Portrait of Clare Best

Poetry, photography, and procedures - the arts meet medicine

Preventive medicine, cancer and body image are the issues which will be explored in a creatively focused event at the University of Exeter on 27 November. ‘Self-portrait without Breasts’ will look at how art can be used to help those who have undergone life-changing medical procedures, as well as discuss the use of language and image to represent people’s experience of surgery.

Visiting poet Clare Best has a family history of breast cancer; she nursed her mother through two radical mastectomies and in her late 40s, the age at which her mother first had the disease, doctors told her she had a high risk of breast cancer. She chose preventive bilateral mastectomy, without reconstruction. “I also chose not to disguise my new flat chest,” Clare Best explains. During this difficult time of decision-making, Clare turned to art.
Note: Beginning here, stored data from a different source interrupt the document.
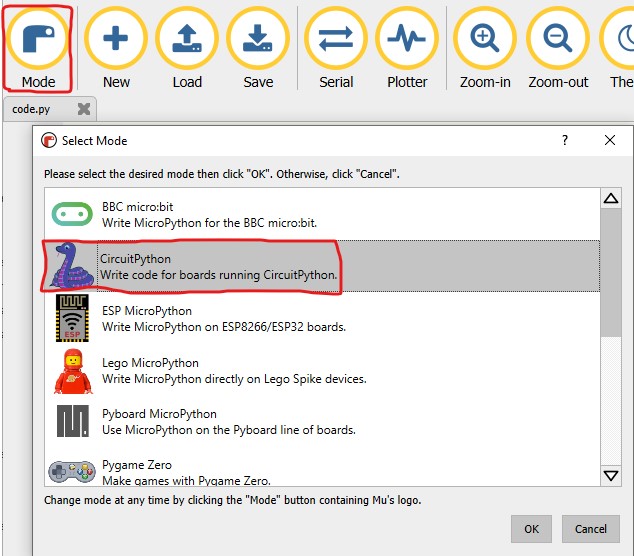The height and width of the screenshot is (556, 634).
Task: Confirm selection with OK button
Action: (x=531, y=529)
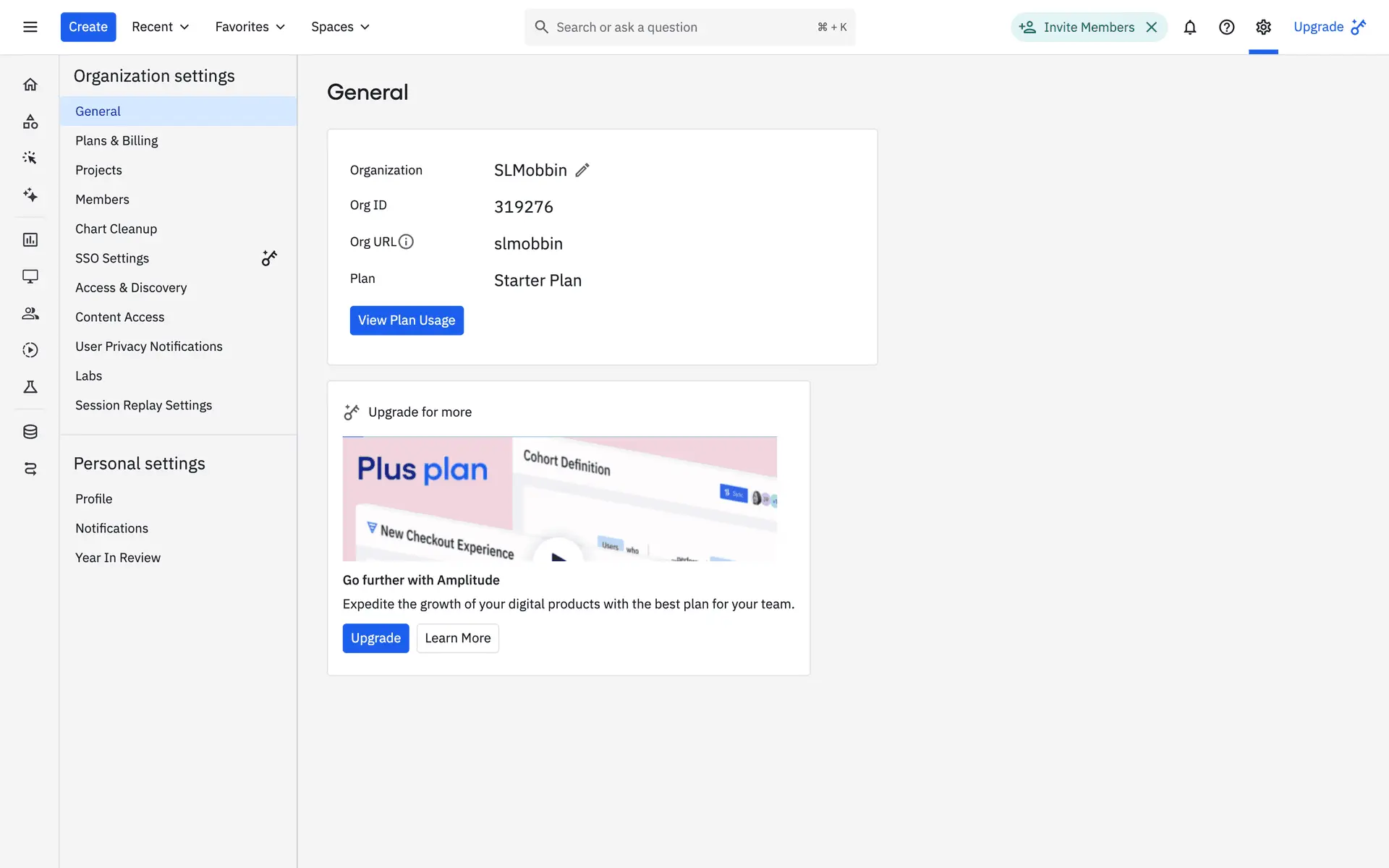Expand the Recent dropdown

pyautogui.click(x=160, y=27)
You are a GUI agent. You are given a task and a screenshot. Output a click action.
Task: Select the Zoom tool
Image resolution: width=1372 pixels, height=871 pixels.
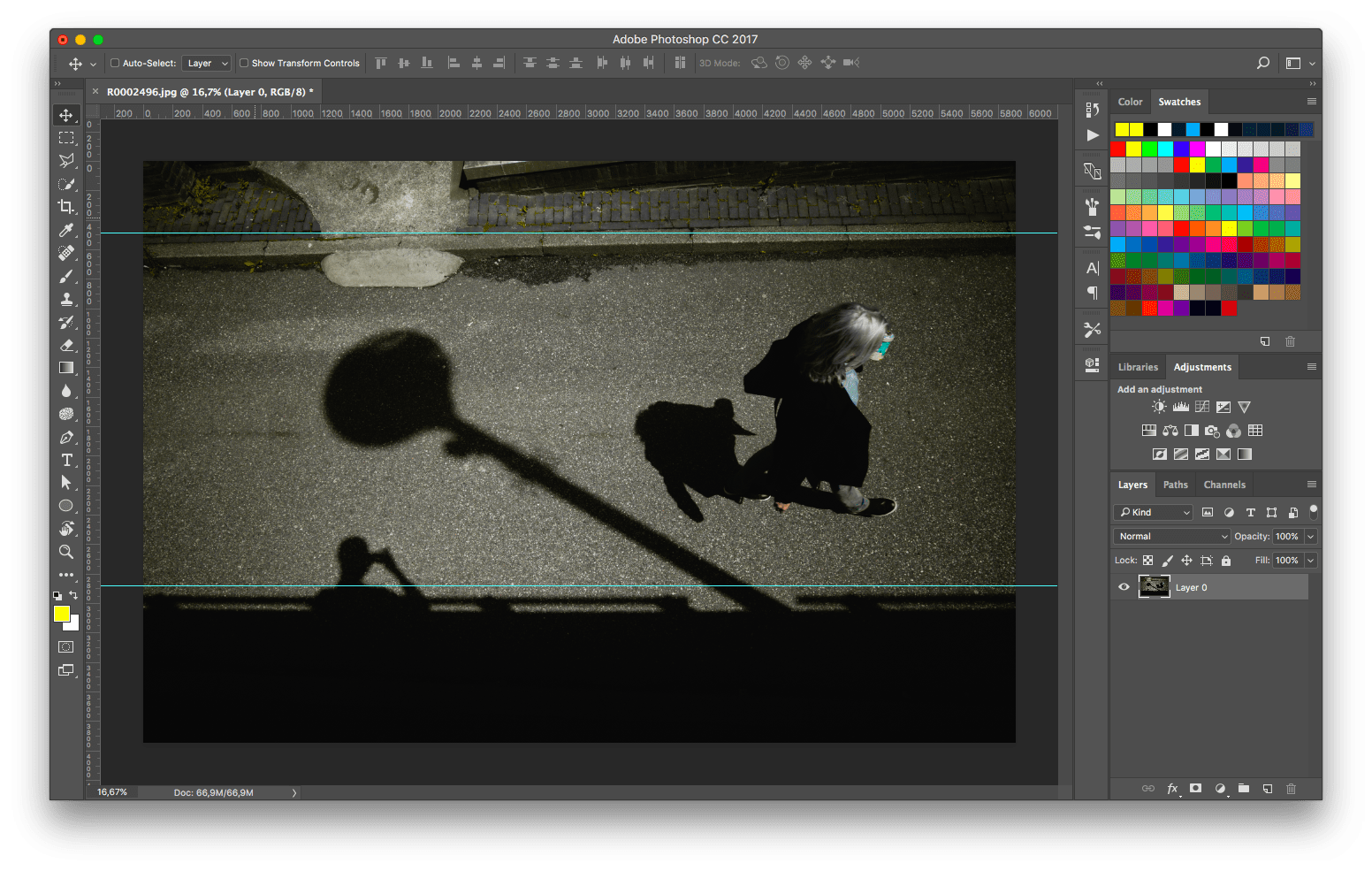(66, 552)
Making plaster casts of her body, she also collaborated with photographer Laura Stevens who took photos before and after her mastectomy. As Clare recalls: “Gradually, what had begun as my way of coping, evolved into a major creative project. The more I published and performed the poems, and later showed Laura’s images, the more I realised that people wanted to talk about the surrounding questions of beauty, identity, loss and creativity.” The result is a sequence of evocative photographs which will be exhibited and Clare will recite from her book of poems Excisions.

The event will expand upon Clare’s creative project with a debate between a range of experts within medicine and the arts. The discussion panel will consist of Dr James Mackay, a world leading Genetic Oncologist specialising in clinical cancer genetics at University College London and University of Exeter academics Dr Corinna Wagner, a visual historian and literary critic, and professor of psychology Dr Janet Reibstein, who has written a memoir about breast cancer. Like Clare, Dr Reibstein has a family history of breast cancer. Unlike Clare she chose to have reconstruction, which itself necessitated further surgeries and reconstructions. As  a clinical psychologist with research and clinical interest in couples and also in gender she can reflect, through her personal and clinical experience, the effects of both breast cancer and of being breastless, on the woman, the couple and the wider family. She will read relevant excerpts from her memoir, Staying Alive: A Family Memoir. Having just completed a research project on the politics of representing disease and disorder, Dr Wagner will present some iconic images of breasts. She will explore how cultural and political battles have been fought over this body part. Drawing on material from Pathological Bodies: Politics and Medicine, she will show how throughout history, breasts have been at the centre of debates about nature and normality, gender and morality.

Dr Andy Brown, Director of Creative Writing at the University of Exeter who is hosting the event, said: ”It is the first in a series of events which explore the relationships between aesthetics and medicine. We wanted to provide a creative response to important questions about the long-standing and vital relationships between art and medicine. The event seeks to raise questions about how we think of and represent our bodies, how they are seen and treated under the medical gaze, and what art and literature have to bring to understanding these shocking experiences and re-shaping of our bodies through surgery."

The ‘Self-portrait without Breasts’ event is free-of-charge and will be held in Lecture Theatre 1, Queen’s Building on Streatham Campus at 6.30pm.